Document extract ->
______________________________

One of my absolute favorite movies is a movie from the 60s called Support Your Local Sheriff. This movie is chock full of classic one-liners. If I could have been a writer on any movie, this one would have been it. One of my favorite lines is delivered by the female lead and it pretty much sums up my life theme. After something else disastrous and off-the-wall happens to her, she yells, "Why do all these stupid things keep happening to me? I don't know but somebody'd better do something about it real soon!" Yup. Sums it up. I've also had this horrible thought that anyone that comes in contact with me unfortunately gets a little bit of that luck rubbed off on them. Completely unintended, I assure you. In some ways I feel like a pariah. Sometimes funny, which is when I choose to laugh about it, and sometimes sad.
Which brings me to tonight's story. A little back story first. Anyone familiar with my hubby knows that he drives a big blue truck. One day not too long ago he comes home from work with his face shining like one who has just had a true epiphany. He's going to name his truck Babe, because it's big and blue. For those of you unfamiliar with this reference, Paul Bunyan's big blue ox is named...you guessed it...Babe. I thought this was pretty clever.
Tonight we decided to make a Lowe's run because we are working on some home improvement projects (stay tuned, once this starts I'm sure they'll be something that will end up on here). As most of you that live around here know, we haven't had rain in quite some time and it finally decided to rain yesterday and today. So, on our way home we're just down from our house when we hear a huge THUD on poor Babe's roof. I wish we could have had a camera mounted on the dash for this one. We both ducked like fools like whatever it was was going to come through the roof. Mentally, that part is still pretty amusing. The rest is not. Who knows what this was-my only guess is that it was a piece of a limb that picked that exact moment to fall on our heads. What are the odds, really? He was pretty quiet all the way home from that point. If a grown man could cry, I think this would have been the moment. Poor guy.
PS-I think Babe will be okay. A little buffing and a little love, and it'll be good as new. I'm also glad we weren't in my car, because at this point I wouldn't be sitting here writing, I'd be writhing in a corner in a fetal position because I would have had to replace a ton of glass. See what I mean though? If he'd been alone that limb would NOT had hit the truck. Sigh.
Monday, September 27, 2010
Sunday, September 26, 2010
An Addendum. Already.
Already I am providing helpful lessons from learning them the hard way. That last post was almost cyber trash as I did not save before I hit submit and it disappeared. I did some internet finagling and it somehow found it. So there ya go. Always save. And I'd also like to point out the use of alliteration in the title of this post. Okay. I'm done. Always save.

______________________________

What to do ->
In the blog post, substitute "digital garbage" for "cyber trash" and write out the part that opens with the words containing "Monday, September 27, 2010" and closes with "done. Always save.".

Supplied data ->
______________________________

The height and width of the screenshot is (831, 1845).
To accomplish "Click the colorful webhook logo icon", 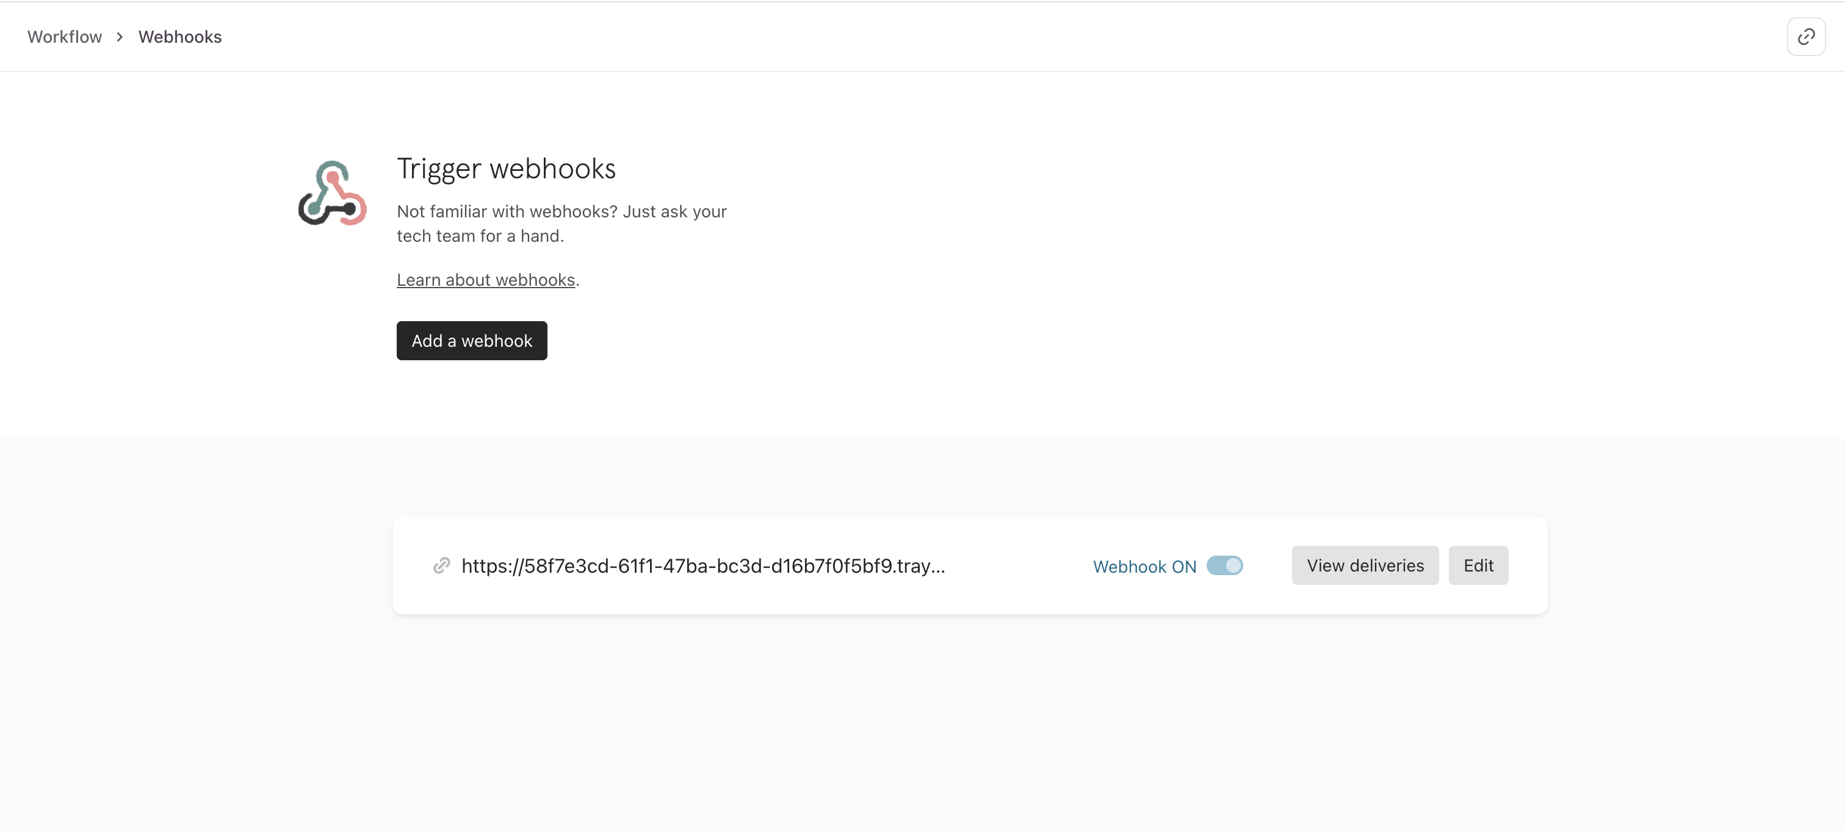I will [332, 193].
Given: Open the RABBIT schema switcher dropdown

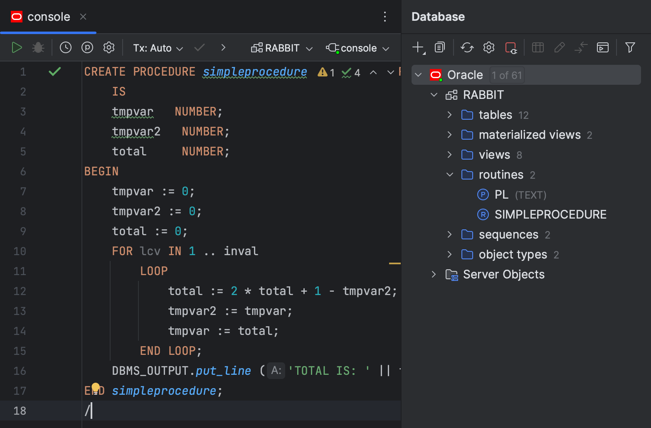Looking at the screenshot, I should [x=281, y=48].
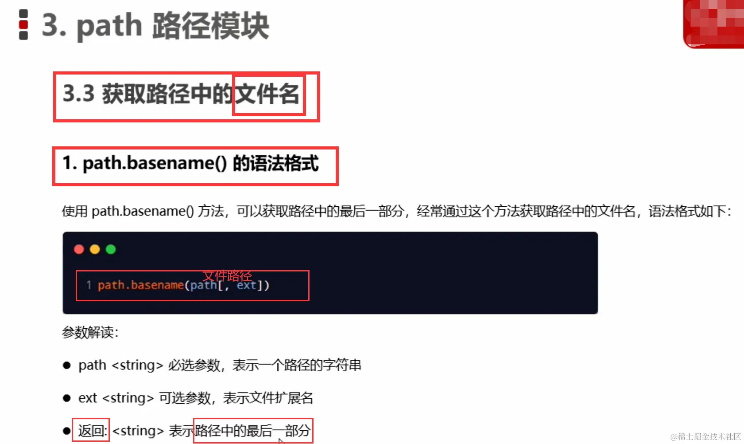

______________________________

Problem solution ->
Monday, September 27, 2010
Sunday, September 26, 2010
An Addendum. Already.
Already I am providing helpful lessons from learning them the hard way. That last post was almost digital garbage as I did not save before I hit submit and it disappeared. I did some internet finagling and it somehow found it. So there ya go. Always save. And I'd also like to point out the use of alliteration in the title of this post. Okay. I'm done. Always save.